The transformation was successful, so we stored the pedri dishes in the fridge and performed transformation for the rest of the ligation products.

28.09.2023

In order to detect if the colonies express our insert sequences, we chose two specific dishes, one with transformed E.Coli with sfGFP protein and Tachyplesin and one (cintrol) with GFP and no Tachyplesin, and we lifgted them with UV, to see if they flourescence. We observed that none of the dishes had fluorescence colonies.

Storage of the pedri dishes in the fridge.

2.10.2023

After a lot of bibliography research, we found out that DH5A E.Coli cells are not able to express proteins, because of not having the T7 RNA polymerase. Our insertsjad T7 promoter, so the transcription could not start. We decided to repeat our experiments with BL-21 (DE3) E.Coli cells, which have T7 RNA polymerase and are appropriate for protein expression.

3.10.2023

PCR for:

- PSB1C3.

- Electrophoresis.

- Gel extraction.

4.10.2023

Dilusion of the PCR product.

Ligation of half inserts with PSB1C3.

Preparation of competent BL21(DE3) competent cells.

Transformation.

6.10.2023

We did not observe colonies. Transformation was unsuccessful. Being sure that PCR, ligations and the transformation protocol were no problem, we thought that the cells were not competent. So, we prepared new buffer and made competent BL21(DE3) again.

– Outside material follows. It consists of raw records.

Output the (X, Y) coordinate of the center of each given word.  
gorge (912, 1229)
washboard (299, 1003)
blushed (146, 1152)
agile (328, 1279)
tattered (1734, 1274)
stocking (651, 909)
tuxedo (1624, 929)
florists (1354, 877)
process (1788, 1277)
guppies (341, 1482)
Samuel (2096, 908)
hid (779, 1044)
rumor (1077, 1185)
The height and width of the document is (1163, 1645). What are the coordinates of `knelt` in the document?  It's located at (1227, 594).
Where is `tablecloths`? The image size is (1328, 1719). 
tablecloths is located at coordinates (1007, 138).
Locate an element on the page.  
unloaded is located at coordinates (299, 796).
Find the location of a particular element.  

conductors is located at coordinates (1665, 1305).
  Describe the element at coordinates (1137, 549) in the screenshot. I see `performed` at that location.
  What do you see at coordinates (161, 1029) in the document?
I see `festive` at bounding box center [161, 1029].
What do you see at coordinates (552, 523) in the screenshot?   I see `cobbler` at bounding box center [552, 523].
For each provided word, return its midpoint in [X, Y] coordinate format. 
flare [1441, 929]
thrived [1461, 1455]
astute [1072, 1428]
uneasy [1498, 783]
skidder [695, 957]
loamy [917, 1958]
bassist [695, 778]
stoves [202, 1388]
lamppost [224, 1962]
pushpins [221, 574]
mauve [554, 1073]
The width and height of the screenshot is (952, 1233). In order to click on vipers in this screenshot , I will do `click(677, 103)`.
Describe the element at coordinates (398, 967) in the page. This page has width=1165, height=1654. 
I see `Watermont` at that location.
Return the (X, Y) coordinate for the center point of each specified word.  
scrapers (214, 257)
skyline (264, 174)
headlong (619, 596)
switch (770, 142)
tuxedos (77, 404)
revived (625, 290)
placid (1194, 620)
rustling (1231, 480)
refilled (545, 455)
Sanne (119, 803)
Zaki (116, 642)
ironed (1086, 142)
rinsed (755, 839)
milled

We transformed cells with two ligations at this time, in order not to spend all of the remaining ligation products.

7.10.2023

Transformation was unsuccessful again. We thought that maybe the BL-21(DE3) grow so fast, that in the first 3 hours of growth they overcome the start of the exponential stage of growth, when they are able to become competent with the buffer. So, we photometered them at the first 3 hours, when they are supposed to be ready and realised that their OD=1. We wanted it to be about 0.4. So we started culturing cells again and photometered them every 20 minutes until they have OD=0.4.

9.10.2023

So we started culturing cells again and photometered them every 20 minutes until they have OD=0.4. It took about an hour. We don’t know the reason why these BL-21(DE3) were growing so fast.

10.10.23

We transformed the cells with the remaining ligation products.

11.10.23

The transformation was successful! We managed to have E.Coli cells producing Tachyplsin, but we have not time to appreciate its antimicrobial action.